Quoted text
After my parents were married, my maternal grandmother[1] gave my mother a dowry of a kind, one suited to her new life in New England: the gift of Boston cousins. My mother’s family was both Southern in background and, given my grandfather’s service in the Navy, coastal by experience, so the notion that my mother had Glidden cousins in Boston appealed to her. As it happens, other than her grandmother’s family in Baltimore, the sprawling Glidden family (originally from Maine) makes up the largest part of my mother’s near kin.
My great-great-grandfather[2] was born in Newcastle, Maine, one of a large family where the daughters tended to marry seas captains and the sons – two of them, anyway – moved away to Cleveland, Ohio. My great-grandfather[3] followed his job to Baltimore, where my great-grandmother kept him; my maternal grandparents met in Annapolis, while my grandfather was at the Naval Academy – all in all, a notably American progression.

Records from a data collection

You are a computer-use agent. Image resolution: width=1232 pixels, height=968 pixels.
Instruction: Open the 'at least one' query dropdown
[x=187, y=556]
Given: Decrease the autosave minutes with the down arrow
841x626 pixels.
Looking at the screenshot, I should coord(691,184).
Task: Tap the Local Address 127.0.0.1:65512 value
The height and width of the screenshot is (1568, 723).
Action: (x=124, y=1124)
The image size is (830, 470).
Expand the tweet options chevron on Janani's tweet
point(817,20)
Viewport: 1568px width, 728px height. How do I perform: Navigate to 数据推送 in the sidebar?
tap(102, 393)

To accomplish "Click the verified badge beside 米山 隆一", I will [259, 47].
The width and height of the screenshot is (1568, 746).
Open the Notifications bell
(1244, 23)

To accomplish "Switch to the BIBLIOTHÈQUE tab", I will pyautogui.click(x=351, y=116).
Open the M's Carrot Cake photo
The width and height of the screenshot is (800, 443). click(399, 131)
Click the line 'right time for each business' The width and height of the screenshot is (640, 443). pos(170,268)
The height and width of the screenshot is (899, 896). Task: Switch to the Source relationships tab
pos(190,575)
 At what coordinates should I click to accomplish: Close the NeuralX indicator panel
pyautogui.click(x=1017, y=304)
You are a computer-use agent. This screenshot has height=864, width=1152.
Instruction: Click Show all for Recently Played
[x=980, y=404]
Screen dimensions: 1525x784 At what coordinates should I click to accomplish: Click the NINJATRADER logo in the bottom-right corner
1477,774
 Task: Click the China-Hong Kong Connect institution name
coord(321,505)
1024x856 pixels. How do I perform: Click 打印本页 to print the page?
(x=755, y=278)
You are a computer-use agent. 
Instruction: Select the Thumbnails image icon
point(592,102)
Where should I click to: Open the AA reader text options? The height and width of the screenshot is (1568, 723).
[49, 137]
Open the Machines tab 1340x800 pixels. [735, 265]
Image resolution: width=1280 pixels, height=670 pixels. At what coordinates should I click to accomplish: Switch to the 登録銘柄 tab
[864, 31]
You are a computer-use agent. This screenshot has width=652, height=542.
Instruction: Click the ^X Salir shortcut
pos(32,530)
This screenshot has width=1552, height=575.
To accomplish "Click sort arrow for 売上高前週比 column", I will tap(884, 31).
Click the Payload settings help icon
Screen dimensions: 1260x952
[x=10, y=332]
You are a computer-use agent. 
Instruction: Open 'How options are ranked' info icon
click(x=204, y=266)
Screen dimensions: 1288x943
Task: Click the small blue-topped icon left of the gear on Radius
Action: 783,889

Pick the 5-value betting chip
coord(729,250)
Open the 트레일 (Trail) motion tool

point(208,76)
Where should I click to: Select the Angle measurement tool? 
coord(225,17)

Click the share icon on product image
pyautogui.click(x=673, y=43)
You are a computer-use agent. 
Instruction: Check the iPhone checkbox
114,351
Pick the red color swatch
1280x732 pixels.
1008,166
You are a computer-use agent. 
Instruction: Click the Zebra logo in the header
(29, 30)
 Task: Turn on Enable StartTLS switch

Exercise
Copy the family history text starting with "My great-great-grandfather[2] was" and going on through "notably American progression.", but change "job" to "work". The listing is separate material, independent of the family history text.

Solution for this task
My great-great-grandfather[2] was born in Newcastle, Maine, one of a large family where the daughters tended to marry seas captains and the sons – two of them, anyway – moved away to Cleveland, Ohio. My great-grandfather[3] followed his work to Baltimore, where my great-grandmother kept him; my maternal grandparents met in Annapolis, while my grandfather was at the Naval Academy – all in all, a notably American progression.